Karnataka has reduced its infant and neonatal mortality rates as per data from the Sample Registration System (SRS) survey of 2020, released on September 23. However, the data also shows huge disparity in the urban and rural numbers.
For example, the state has reduced its neonatal mortality rate to 14 (per 1,000 live births) in 2020, compared to 16 in 2019. But this advantage is coming mostly from urban areas.
In urban areas, the neonatal mortality rate is eight, whereas this number more than doubles in rural areas (18).
Neonatal deaths - that is, the death of children aged less than 29 days - form a large proportion of the total infant deaths across India, including Karnataka.
But compared to other states, rural Karnataka has the highest proportion of neonatal deaths (85%), out of the total infant deaths.
In urban Karnataka, neonates make up only 50% of the overall infant deaths.
Even within the neonatal category, the death of children aged less than seven days (early neonatal deaths) is much higher in rural Karnataka compared to urban areas - 13 vs six.

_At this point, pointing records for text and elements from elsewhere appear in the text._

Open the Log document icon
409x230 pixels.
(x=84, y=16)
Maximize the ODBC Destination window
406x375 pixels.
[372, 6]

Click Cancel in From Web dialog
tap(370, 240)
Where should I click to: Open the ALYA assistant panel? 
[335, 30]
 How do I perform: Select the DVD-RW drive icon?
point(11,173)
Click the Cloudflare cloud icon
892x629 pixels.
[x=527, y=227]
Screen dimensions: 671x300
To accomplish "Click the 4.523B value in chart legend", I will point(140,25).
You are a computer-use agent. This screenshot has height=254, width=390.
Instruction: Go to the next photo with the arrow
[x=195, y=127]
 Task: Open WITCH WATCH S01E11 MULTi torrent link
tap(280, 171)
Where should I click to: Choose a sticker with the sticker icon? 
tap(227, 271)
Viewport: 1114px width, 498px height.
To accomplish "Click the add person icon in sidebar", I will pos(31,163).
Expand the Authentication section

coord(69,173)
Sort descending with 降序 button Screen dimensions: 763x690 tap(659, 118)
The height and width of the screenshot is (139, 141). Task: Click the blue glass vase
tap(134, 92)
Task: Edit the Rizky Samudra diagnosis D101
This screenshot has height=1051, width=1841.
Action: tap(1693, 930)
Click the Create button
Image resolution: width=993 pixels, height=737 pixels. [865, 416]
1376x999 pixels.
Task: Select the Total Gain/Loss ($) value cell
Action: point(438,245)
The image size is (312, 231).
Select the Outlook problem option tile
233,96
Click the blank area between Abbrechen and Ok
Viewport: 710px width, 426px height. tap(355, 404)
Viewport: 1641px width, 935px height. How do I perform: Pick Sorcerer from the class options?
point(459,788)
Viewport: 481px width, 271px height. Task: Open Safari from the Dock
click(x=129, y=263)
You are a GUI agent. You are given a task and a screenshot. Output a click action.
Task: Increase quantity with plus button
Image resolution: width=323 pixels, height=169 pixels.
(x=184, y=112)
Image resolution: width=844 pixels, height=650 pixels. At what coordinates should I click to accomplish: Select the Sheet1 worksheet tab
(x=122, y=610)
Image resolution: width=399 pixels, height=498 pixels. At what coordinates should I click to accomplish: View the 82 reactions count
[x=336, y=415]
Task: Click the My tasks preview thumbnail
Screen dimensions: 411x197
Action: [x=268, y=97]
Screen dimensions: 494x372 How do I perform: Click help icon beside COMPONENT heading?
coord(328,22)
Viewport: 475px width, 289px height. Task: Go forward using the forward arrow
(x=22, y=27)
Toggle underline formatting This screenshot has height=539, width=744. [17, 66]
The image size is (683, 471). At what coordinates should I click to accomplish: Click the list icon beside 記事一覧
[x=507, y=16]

Similarly, the death rate among children aged 0-4 years is 5 for the entire state - but it is 5.7 in rural Karnataka, and 3.9 in urban Karnataka. This trend persists in other categories of infant mortality, too.
Public health researcher Prasanna Saligram says this is in line with past trends in the state.
“Rural areas here would largely mean North Karnataka, where historically health systems, as well as social indicators, have been weak. Infant mortality rate, for example, is strongly correlated with the education levels of the mother, nutrition levels, etc. Since such conditions have not improved, the mortality rates aren’t improving.”
Though Karnataka’s infant mortality rates have improved this year, Saligram says this, too, is in line with the trends in the last 12 years or so.
Despite the annual improvement, the state remains in the middle in terms of national rankings.